According to a reliable source, I should be very concerned about the following table:
Because:
Sulfuric acid is among the most powerful and potentially harmful acids known. Get even a dilute quantity in your eyes and you will suffer serious burns and possibly loss of eyesight. Ingest it and you can sustain fatal injury to the mouth and esophagus. Sulfuric acid's potent tendency to react with other compounds is one of the reasons that it is used in industrial processes like petroleum refining. Sulfuric acid is also a component of the harsh atmosphere of Venus.Given that the amounts in the table are for 100g of protein in the food, eggs top the list followed close behind by pork! Yikes!! Battery acid for breakfast?

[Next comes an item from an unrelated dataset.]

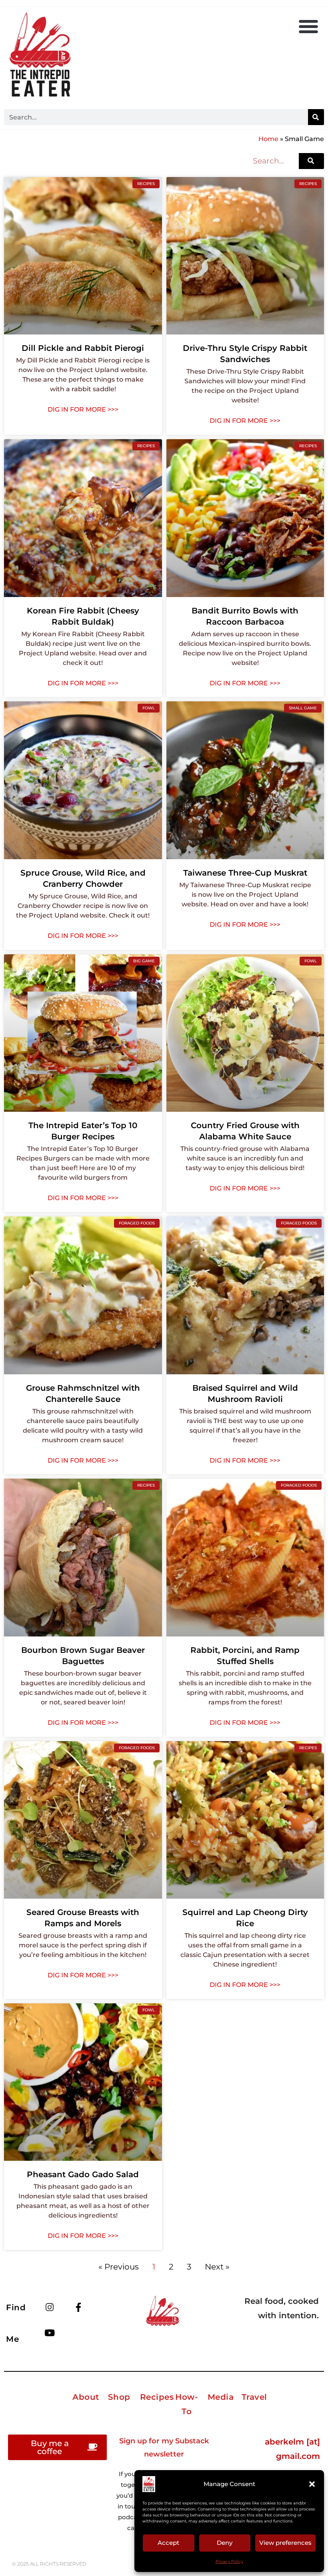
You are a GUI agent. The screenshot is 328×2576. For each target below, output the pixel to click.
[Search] (316, 117)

OK, yeah, I'm picking on Dr. Heart Scan Davis again for his latest offering: Battery acid and oatmeal . Sure is funny what you'll come up with when seeking to demonize a single food! To the good doc,
Know what food is the most potent source of sulfuric acid in the body? Oats.
Yes: Oatmeal, oat bran, and foods made from oats (you know what breakfast cereal I'm talking about) are the most potent sources of sulfuric acid in the human diet.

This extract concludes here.